Don’t make these costly mistakes in the current market
Published on May 20, 2013
Published on May 20, 2013
Russell 2000 (RUT) just crossed 1,000, the highest point ever for RUT; even surpassing the dot com bubble, the credit bubble and so on. S&P is cruising every day higher. Dow is making all time high almost every day. Nikkei is up almost +80% since Abenomics started spreading its wings in Nov’12. Advisors’ bullish sentiments are hitting and higher. Yields are near or all-time lows.
Everything seems fantastic. Central banks are on Bulls’ side. Nothing can wrong!
Apple (AAPL) was market participants’ darling (even today it is for many). The cracks were starting to surface about a year ago; it continued to make higher high. Everything seemed fantastic. There were price targets for Apple to cross $1,000, Apple was THE market and it was expected to be the first company to cross a trillion dollars market cap in modern history. It was almost impossible to imagine S&P500 making all time high while Apple will be 40% lower!
But here we are, Ouch!
Here are 7 mistakes that I think a trader should avoid, especially in the current markets-
1. Confusing momentum with value:
Facts and Values are still relevant. Even though markets can remain irrational longer than traders can remain solvent, your portfolio doesn’t need to be irrational. If you made those purchases based on appropriate “margin of safety” and the intrinsic values are already recognized in this rally, you need to re-evaluate your holding and financial assumptions behind those. Is it still offering a margin of safety? Will you make a new purchase at this price?

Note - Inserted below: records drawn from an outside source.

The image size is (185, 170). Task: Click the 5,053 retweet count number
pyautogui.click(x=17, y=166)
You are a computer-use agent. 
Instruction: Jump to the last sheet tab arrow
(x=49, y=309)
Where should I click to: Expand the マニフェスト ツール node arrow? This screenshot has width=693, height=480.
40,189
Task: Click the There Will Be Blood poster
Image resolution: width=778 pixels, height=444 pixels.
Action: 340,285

2. Confusing luck with skills:
Some traders call this rally as “rich man’s rally”. Some believe in it, some don’t. It doesn’t matter what it is called. However, it is an not unknown that this rally is fueled by liquidity blessed by central banks. Trillions have been dumped, rules have been changed and so on. Remember the old saying “Rising tide lifts all the boats”. Re-evaluate if your trading approach will work should your portfolio take a turn while market continues to make new high. How will you know?
We all know once markets have gone through a major correction, market leaders are not necessarily same at the next high.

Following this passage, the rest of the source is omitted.